> **Task goal**:
Throughout the records below, find each line holding "Jersey" and copy it.

START Given records

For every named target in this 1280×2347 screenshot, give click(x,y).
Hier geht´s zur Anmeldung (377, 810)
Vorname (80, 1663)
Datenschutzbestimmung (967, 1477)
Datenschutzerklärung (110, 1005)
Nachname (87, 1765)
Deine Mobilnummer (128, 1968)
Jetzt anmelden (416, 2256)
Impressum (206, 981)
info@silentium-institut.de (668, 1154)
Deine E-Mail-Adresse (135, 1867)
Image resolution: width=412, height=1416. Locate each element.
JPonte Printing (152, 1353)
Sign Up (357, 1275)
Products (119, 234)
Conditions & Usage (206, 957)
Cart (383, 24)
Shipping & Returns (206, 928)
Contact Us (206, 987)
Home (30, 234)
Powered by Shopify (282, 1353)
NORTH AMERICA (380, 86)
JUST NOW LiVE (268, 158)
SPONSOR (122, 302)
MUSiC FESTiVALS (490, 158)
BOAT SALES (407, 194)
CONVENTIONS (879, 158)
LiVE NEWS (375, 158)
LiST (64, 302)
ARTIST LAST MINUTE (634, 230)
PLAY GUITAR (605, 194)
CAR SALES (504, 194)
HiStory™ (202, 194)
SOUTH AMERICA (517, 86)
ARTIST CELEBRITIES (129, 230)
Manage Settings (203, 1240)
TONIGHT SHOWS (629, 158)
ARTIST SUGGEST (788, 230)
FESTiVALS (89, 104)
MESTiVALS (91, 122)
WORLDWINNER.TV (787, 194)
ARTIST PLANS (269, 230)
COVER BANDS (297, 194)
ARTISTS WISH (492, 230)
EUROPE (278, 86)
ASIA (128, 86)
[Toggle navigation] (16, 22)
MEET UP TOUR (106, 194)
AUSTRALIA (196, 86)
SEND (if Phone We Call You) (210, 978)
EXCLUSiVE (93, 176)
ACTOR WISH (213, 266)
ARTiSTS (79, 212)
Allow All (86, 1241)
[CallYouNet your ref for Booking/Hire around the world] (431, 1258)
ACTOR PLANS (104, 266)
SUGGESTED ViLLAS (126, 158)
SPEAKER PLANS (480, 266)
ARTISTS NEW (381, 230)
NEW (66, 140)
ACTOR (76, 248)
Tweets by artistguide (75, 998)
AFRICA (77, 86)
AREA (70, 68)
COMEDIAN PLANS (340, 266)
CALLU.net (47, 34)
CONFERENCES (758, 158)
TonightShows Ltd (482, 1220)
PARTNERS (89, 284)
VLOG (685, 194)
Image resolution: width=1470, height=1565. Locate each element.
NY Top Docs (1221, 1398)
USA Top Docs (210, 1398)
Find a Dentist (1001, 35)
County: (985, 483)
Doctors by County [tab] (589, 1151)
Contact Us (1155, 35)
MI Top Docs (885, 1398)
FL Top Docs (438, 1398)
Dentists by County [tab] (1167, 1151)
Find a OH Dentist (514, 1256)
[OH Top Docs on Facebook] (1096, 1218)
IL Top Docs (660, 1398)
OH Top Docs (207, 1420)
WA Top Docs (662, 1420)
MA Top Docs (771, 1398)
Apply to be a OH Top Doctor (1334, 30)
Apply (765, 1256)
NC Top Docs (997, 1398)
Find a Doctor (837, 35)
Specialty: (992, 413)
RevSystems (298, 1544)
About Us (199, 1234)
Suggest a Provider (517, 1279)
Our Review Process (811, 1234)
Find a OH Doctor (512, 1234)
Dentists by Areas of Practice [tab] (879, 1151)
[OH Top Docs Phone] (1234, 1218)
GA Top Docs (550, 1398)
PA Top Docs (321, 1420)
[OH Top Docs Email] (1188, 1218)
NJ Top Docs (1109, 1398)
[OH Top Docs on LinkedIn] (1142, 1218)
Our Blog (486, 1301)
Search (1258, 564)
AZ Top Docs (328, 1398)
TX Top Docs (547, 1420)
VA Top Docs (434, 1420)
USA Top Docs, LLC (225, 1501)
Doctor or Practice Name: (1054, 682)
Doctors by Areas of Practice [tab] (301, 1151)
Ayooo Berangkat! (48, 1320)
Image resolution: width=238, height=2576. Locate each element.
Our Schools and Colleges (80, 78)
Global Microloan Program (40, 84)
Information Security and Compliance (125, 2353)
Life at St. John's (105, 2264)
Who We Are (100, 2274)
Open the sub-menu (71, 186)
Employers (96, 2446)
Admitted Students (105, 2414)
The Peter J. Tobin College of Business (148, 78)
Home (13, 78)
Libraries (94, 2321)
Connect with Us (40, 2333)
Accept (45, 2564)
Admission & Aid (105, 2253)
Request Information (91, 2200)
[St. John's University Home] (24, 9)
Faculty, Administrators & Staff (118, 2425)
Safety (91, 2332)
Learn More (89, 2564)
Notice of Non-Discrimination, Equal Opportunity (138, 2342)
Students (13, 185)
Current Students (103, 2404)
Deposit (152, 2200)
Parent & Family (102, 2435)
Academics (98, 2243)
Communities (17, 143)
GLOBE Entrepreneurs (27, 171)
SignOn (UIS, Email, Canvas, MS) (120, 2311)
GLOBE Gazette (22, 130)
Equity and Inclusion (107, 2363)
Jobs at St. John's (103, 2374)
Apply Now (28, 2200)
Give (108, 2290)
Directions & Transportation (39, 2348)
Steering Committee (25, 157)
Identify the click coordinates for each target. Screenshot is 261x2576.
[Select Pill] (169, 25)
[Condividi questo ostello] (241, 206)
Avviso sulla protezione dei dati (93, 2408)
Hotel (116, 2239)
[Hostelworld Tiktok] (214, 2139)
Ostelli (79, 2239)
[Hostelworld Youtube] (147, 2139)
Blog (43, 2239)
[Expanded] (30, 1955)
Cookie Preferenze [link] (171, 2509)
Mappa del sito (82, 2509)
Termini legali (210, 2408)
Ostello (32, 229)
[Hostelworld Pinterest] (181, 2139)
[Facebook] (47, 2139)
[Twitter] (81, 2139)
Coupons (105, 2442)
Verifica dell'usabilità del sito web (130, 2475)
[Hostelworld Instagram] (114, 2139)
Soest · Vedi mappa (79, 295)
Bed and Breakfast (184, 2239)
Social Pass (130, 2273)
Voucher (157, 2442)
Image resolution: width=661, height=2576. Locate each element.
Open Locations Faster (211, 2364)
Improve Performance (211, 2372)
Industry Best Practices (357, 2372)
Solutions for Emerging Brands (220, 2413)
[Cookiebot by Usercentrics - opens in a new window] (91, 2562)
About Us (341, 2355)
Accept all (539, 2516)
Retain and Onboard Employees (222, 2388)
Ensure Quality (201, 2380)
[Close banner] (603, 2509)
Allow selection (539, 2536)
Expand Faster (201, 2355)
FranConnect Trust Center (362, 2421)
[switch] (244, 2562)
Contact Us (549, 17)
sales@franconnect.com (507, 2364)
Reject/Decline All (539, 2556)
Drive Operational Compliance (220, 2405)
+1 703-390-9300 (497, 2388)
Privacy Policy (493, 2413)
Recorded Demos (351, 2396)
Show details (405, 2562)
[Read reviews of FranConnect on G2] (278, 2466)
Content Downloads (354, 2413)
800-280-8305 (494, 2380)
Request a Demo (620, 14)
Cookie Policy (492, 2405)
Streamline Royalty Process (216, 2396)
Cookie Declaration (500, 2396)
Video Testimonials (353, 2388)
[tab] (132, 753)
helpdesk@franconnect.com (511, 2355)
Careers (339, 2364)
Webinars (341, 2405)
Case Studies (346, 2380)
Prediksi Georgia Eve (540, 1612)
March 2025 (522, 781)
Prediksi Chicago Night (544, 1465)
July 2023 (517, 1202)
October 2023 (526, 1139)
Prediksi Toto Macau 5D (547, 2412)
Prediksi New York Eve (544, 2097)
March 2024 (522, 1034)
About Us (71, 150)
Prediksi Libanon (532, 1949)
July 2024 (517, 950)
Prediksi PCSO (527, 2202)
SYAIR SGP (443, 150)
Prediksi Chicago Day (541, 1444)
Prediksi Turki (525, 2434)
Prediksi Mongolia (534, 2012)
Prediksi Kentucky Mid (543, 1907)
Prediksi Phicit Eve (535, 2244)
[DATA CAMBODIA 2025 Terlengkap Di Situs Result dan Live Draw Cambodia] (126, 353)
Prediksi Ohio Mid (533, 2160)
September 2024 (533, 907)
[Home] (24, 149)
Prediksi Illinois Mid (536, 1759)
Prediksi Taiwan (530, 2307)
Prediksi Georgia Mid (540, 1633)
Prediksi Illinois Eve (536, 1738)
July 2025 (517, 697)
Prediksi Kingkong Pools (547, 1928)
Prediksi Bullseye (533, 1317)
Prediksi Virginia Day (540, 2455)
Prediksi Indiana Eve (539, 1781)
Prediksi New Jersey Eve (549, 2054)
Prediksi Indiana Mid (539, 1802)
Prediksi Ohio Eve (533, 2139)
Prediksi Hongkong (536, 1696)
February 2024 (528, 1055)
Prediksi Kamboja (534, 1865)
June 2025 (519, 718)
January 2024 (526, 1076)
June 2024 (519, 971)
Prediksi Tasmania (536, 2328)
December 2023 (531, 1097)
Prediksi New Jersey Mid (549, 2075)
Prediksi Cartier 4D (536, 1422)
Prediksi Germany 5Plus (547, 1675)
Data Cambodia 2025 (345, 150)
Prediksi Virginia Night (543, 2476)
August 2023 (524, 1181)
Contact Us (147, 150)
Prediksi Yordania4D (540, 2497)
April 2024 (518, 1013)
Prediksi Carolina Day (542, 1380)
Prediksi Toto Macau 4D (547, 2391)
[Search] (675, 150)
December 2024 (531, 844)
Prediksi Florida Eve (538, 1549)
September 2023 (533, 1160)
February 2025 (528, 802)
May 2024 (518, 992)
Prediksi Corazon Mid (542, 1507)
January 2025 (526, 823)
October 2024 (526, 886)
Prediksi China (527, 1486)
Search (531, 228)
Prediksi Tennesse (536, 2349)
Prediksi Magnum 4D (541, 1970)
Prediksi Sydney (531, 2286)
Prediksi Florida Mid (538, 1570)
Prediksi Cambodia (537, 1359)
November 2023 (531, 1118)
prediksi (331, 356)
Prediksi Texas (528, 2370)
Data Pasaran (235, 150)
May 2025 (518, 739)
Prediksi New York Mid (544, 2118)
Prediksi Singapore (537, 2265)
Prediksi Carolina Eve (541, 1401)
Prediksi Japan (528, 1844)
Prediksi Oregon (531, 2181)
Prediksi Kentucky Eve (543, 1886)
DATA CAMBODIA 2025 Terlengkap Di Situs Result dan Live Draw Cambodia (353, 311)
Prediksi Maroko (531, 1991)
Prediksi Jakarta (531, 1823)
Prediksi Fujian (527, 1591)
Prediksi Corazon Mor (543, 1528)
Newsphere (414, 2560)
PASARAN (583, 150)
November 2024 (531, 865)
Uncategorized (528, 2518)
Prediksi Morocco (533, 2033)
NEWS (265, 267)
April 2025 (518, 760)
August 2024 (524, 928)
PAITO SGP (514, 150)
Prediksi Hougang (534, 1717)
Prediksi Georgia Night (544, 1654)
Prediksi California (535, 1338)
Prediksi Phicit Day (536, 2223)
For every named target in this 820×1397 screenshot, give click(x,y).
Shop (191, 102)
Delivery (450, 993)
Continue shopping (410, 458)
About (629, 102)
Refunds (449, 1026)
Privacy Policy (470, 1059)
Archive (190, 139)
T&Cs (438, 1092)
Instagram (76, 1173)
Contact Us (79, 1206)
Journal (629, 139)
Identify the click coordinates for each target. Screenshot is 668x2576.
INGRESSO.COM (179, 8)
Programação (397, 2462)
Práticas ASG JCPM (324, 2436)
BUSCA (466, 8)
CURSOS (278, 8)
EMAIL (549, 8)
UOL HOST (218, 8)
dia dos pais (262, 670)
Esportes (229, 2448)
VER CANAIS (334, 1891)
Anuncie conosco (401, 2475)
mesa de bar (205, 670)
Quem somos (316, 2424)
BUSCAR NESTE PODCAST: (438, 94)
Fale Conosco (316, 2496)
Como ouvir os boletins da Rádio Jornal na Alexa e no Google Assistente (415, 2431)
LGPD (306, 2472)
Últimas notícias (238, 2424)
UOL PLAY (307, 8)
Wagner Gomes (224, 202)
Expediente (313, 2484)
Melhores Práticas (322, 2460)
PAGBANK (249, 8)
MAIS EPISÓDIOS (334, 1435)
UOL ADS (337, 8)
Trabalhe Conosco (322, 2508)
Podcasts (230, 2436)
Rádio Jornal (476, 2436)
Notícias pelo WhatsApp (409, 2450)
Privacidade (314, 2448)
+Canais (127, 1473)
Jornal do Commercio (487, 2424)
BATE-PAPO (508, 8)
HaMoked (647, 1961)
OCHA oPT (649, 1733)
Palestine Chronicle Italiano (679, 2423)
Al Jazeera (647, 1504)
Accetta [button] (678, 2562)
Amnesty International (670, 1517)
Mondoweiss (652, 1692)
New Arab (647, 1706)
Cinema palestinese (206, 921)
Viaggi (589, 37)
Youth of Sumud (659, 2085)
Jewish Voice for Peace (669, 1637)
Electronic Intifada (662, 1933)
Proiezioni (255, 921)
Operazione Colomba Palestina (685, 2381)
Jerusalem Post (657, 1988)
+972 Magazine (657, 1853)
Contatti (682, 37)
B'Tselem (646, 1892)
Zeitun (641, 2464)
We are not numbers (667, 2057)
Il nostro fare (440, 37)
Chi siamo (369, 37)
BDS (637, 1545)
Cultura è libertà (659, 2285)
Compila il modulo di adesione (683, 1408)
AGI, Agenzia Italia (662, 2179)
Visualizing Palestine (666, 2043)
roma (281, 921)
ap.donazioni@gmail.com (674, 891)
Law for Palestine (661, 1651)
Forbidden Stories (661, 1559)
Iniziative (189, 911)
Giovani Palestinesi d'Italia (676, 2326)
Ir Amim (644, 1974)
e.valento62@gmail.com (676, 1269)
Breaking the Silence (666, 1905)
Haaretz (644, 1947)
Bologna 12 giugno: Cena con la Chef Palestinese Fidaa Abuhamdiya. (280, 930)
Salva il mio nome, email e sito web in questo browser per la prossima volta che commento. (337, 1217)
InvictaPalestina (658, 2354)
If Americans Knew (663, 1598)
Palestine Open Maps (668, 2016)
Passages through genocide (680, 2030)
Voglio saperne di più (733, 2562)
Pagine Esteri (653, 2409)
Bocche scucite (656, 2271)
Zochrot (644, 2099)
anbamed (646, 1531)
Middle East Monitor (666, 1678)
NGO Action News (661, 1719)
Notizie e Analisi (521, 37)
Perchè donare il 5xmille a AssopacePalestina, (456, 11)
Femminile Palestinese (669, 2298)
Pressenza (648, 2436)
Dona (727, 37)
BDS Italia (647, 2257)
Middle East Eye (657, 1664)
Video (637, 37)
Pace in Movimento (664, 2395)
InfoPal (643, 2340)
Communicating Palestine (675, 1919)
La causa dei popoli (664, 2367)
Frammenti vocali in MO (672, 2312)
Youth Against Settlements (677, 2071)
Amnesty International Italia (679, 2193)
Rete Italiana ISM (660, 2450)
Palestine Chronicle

END Given records

> **Task answer**:
Prediksi New Jersey Eve (549, 2054)
Prediksi New Jersey Mid (549, 2075)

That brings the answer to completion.